严重的骨骼肌创伤,常可致机体的运动失能。研究表明,骨骼肌损伤后的修复与再生是肌卫星细胞的成肌分化过程,多种细胞因子单独或联合作用参与其中。但是,骨骼肌再生的确切机制远未弄清楚。2011年申请者报道了生长因子颗粒蛋白前体(Progranulin, PGRN)抑制小鼠成肌细胞分化的研究结果,揭示了PGRN在骨骼肌生长发育中的重要作用。然而,PGRN抑制骨骼肌成肌分化的具体分子机制尚不清楚。本项目作为上述研究的延伸,我们拟以小鼠成肌细胞和原代培养的肌卫星细胞体外诱导向肌管分化为主要方法,重点探讨骨骼肌发育中PGRN的上游调控分子;发现介导PGRN调控成肌分化作用的膜受体;明确PGRN调控成肌分化的下游信号传导通路。上述研究对解释骨骼肌的生长发育、骨骼肌的损伤后修复与再生都有着重要的理论价值,并为研发肌萎缩等难治性骨骼肌疾病的药物提供新的作用靶点。

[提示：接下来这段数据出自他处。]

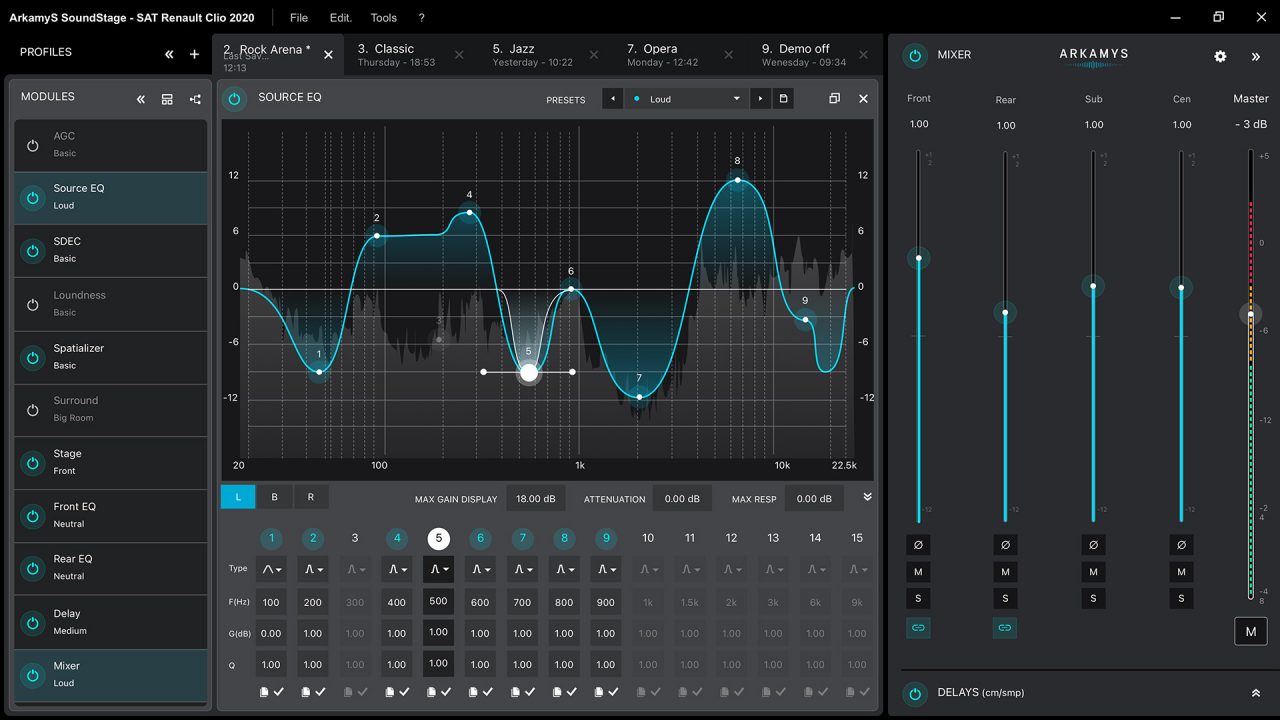Image resolution: width=1280 pixels, height=720 pixels.
Task: Add a new profile with plus icon
Action: pyautogui.click(x=195, y=55)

骨骼肌损伤后修复与再生是肌卫星细胞的成肌分化过程,多种细胞因子单独或联合作用参与其中。但是肌再生的确切机制远未弄清楚。申请者发现PGRN通过调控转录因子JunB抑制成肌调节因子MyoD的转录,从而抑制肌管形成。然而,PGRN抑制成肌分化的具体分子机制尚需深入研究。本研究利用小鼠成肌细胞C2C12细胞,重点研究了BMP2对PGRN的调控作用、PGRN对PI3K/Akt信号通路的调节作用,以及黄酮类化合物柚皮甙的成骨细胞分化作用。本研究发现BMP2诱导C2C12细胞中PGRN的表达,通过调控PGRN从而抑制成肌分化过程;PGRN可诱导pAkt的表达,通过活化PI3K/Akt信号通路调控C2C12细胞的成肌分化;柚皮甙通过活化Akt 和AMPK信号途径,具有诱导骨髓间充质干细胞向成骨细胞分化的作用,增加骨细胞活性,促进骨愈合。上述研究对解释骨骼肌的生长发育、骨骼肌的损伤后修复与再生都有着重要的理论价值,并为研发肌萎缩等难治性临床骨骼肌疾病的药物提供新的作用靶点,为预防和治疗骨质疏松、骨折、骨性关节炎具有重要的临床价值。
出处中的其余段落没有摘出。